Hujan deras yang mengguyur wilayah Kecamatan Batangtoru, Kabupaten Tapanuli Selatan, Sumatra Utara, pada Selasa (19/5) sore memicu bencana tanah longsor. Dua orang warga, seorang ibu dan anaknya, dilaporkan hilang tertimbun material longsor.
Kronologi Kejadian
Kapolsek Batangtoru, AKP Penggar M Siboro, menjelaskan bahwa hujan dengan intensitas tinggi mulai mengguyur kawasan tersebut sekitar pukul 17.00 WIB. Kondisi cuaca ekstrem ini kemudian memicu longsor sekitar pukul 19.00 WIB di kawasan permukiman warga Lingkungan II, Kelurahan Wek I, Kecamatan Batangtoru.
"Dua orang korban dilaporkan terbawa material longsor dan hingga saat ini masih dalam proses pencarian," ujar AKP Penggar M Siboro.
Identitas Korban
Korban yang belum ditemukan adalah Yasine Gulo (43) dan Sariman Gulo (25), keduanya merupakan warga Kelurahan Wek I. Mereka adalah ibu dan anak yang sedang berada di rumah saat longsor terjadi.
Upaya Pencarian dan Evakuasi
Pencarian terhadap kedua korban telah dilakukan bersama masyarakat setempat. Namun, hingga saat ini kedua korban belum ditemukan. Material longsor yang cukup tebal dan kondisi medan yang sulit menjadi kendala utama dalam proses evakuasi.
"Pencarian terhadap kedua korban telah dilakukan bersama masyarakat setempat. Namun hingga kini kedua korban belum ditemukan," jelas AKP Penggar.
Untuk mempercepat proses evakuasi, petugas menyiapkan penerangan tambahan di lokasi serta mengupayakan pengerahan alat berat. Langkah ini dinilai penting mengingat ketebalan material longsor dan kondisi medan yang menyulitkan.
"Pencarian masih terus dilakukan bersama masyarakat.
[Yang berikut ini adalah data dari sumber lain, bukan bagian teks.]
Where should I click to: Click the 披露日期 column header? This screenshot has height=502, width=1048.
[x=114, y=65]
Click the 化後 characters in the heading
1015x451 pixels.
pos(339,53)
Kami juga mengupayakan penerangan dan alat berat untuk membantu proses pencarian di lokasi," pungkas AKP Penggar.
Bencana ini menambah daftar panjang kejadian longsor di wilayah Indonesia akibat cuaca ekstrem. Masyarakat diimbau untuk selalu waspada terhadap potensi bencana hidrometeorologi, terutama saat musim hujan.